◆ Required work:
From the line containing "Task: Click the DirectX 12.0 value link" to the last line of the records, reproduce every line exactly and print nothing else.

◆ Source material:
════

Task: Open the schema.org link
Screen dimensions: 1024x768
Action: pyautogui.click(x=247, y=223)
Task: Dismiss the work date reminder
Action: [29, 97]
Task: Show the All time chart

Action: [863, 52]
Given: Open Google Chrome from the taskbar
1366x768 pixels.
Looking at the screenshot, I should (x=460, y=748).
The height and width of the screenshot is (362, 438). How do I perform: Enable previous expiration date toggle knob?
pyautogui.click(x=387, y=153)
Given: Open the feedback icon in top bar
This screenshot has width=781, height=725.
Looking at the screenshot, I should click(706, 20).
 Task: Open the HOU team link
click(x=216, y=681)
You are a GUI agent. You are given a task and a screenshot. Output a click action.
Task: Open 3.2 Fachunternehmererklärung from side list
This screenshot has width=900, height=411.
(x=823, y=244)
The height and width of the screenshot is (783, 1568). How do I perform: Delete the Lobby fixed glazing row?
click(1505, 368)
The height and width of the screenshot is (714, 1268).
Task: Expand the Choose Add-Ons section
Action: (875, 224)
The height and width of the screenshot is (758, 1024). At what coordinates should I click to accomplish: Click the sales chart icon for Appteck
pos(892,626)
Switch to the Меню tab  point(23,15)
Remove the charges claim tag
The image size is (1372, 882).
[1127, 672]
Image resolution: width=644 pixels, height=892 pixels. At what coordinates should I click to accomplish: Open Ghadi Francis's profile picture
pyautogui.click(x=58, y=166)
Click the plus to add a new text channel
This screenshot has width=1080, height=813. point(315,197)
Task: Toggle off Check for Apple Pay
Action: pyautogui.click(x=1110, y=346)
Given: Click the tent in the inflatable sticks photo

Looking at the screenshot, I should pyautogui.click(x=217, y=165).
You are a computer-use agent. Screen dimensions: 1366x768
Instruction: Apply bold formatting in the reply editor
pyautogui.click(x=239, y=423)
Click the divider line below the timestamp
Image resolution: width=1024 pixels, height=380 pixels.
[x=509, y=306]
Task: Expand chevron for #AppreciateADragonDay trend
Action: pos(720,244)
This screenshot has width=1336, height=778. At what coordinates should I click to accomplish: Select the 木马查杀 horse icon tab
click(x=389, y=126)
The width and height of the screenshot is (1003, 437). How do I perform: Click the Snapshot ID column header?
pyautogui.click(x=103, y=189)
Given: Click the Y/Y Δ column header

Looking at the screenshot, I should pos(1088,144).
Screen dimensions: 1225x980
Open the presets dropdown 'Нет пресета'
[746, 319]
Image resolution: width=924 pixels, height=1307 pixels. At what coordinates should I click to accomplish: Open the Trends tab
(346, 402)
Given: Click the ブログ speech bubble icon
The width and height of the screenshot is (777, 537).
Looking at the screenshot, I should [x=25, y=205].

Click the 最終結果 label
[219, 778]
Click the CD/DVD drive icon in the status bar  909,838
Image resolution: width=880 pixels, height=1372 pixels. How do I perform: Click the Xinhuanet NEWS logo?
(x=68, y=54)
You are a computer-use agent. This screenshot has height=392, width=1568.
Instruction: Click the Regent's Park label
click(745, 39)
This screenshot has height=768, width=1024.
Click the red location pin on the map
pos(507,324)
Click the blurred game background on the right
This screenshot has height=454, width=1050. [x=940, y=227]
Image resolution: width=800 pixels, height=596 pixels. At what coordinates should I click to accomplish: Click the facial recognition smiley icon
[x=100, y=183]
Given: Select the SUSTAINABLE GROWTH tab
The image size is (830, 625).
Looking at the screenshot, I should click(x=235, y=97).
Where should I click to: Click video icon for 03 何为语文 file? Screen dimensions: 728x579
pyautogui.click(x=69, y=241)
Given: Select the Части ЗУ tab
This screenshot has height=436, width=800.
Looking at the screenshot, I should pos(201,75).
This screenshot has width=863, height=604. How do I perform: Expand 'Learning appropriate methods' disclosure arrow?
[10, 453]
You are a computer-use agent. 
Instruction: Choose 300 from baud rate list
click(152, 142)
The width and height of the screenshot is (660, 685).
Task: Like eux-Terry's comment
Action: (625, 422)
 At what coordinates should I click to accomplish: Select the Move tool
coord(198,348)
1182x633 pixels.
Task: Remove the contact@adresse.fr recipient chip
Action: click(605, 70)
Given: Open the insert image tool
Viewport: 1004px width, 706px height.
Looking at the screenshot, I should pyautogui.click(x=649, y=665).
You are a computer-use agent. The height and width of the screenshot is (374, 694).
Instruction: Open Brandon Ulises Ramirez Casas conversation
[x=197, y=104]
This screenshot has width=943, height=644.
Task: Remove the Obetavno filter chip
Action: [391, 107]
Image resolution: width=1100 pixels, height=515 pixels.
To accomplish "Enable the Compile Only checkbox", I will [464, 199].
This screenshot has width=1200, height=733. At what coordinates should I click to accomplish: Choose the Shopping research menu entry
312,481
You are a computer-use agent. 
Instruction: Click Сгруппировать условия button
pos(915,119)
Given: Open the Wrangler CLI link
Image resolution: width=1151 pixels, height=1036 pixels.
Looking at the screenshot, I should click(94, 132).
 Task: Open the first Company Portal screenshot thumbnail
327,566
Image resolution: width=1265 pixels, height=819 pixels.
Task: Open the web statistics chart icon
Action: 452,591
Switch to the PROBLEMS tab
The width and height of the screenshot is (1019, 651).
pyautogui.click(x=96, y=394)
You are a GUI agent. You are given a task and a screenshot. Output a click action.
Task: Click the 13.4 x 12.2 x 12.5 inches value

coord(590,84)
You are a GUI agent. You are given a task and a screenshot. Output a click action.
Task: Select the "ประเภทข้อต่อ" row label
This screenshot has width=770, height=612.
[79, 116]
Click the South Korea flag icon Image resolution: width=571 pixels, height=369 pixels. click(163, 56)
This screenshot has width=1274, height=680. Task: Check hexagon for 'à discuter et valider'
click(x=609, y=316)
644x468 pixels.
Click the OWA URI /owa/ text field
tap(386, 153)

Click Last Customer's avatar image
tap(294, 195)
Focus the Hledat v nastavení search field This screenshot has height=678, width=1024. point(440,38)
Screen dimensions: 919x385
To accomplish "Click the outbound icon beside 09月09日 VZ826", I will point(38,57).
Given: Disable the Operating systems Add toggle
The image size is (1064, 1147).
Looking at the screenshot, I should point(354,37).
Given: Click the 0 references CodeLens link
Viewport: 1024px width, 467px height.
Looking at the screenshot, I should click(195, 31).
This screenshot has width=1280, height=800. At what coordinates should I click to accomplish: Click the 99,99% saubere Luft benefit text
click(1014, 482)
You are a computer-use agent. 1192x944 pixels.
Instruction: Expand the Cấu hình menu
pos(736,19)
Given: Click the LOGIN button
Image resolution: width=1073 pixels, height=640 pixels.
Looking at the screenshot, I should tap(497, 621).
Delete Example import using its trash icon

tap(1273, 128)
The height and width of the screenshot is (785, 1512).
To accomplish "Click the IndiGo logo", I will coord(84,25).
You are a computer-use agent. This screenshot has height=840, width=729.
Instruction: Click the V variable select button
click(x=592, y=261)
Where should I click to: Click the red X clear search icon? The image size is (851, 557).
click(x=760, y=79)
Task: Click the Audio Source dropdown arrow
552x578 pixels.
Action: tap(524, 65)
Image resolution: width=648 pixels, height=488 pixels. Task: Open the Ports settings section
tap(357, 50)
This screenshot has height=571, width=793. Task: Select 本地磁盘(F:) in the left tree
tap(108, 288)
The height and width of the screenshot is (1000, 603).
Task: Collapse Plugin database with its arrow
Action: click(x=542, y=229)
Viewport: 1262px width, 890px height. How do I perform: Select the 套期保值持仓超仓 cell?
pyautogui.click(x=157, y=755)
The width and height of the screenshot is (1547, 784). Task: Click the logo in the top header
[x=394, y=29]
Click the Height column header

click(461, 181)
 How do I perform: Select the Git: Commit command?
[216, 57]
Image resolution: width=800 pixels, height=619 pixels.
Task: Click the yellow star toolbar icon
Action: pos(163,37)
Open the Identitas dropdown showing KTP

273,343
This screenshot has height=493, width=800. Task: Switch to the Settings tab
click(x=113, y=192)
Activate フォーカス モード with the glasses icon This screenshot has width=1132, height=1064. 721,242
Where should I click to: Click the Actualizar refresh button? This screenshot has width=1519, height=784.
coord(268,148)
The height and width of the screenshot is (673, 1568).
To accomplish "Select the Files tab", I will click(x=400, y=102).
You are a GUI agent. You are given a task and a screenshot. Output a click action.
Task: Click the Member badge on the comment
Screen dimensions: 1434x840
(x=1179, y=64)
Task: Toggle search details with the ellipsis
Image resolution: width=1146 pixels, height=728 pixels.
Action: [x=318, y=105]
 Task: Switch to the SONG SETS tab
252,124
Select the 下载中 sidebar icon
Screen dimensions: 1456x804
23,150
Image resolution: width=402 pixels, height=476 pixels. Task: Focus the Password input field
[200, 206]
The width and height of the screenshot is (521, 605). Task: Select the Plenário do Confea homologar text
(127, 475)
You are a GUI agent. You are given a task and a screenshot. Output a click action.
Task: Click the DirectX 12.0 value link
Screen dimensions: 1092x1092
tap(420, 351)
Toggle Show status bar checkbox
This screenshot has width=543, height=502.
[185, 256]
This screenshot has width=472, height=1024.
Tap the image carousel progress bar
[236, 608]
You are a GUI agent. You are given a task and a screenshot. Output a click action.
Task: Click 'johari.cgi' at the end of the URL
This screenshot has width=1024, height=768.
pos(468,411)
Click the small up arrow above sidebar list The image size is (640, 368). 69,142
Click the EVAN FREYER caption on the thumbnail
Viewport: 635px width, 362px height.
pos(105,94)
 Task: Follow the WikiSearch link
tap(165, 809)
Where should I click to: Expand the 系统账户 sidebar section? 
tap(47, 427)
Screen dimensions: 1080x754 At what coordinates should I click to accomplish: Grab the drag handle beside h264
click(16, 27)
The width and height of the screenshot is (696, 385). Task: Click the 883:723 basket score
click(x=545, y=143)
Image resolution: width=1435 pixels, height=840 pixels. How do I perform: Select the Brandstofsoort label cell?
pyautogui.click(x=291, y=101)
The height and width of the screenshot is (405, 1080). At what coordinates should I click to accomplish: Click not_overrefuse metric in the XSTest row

════

◆ Problem solution:
Task: Click the DirectX 12.0 value link
Screen dimensions: 1092x1092
tap(420, 351)
Toggle Show status bar checkbox
This screenshot has width=543, height=502.
[185, 256]
This screenshot has width=472, height=1024.
Tap the image carousel progress bar
[236, 608]
You are a GUI agent. You are given a task and a screenshot. Output a click action.
Task: Click 'johari.cgi' at the end of the URL
This screenshot has width=1024, height=768.
pos(468,411)
Click the small up arrow above sidebar list The image size is (640, 368). 69,142
Click the EVAN FREYER caption on the thumbnail
Viewport: 635px width, 362px height.
pos(105,94)
 Task: Follow the WikiSearch link
tap(165, 809)
Where should I click to: Expand the 系统账户 sidebar section? 
tap(47, 427)
Screen dimensions: 1080x754 At what coordinates should I click to accomplish: Grab the drag handle beside h264
click(16, 27)
The width and height of the screenshot is (696, 385). Task: Click the 883:723 basket score
click(x=545, y=143)
Image resolution: width=1435 pixels, height=840 pixels. How do I perform: Select the Brandstofsoort label cell?
pyautogui.click(x=291, y=101)
The height and width of the screenshot is (405, 1080). At what coordinates should I click to accomplish: Click not_overrefuse metric in the XSTest row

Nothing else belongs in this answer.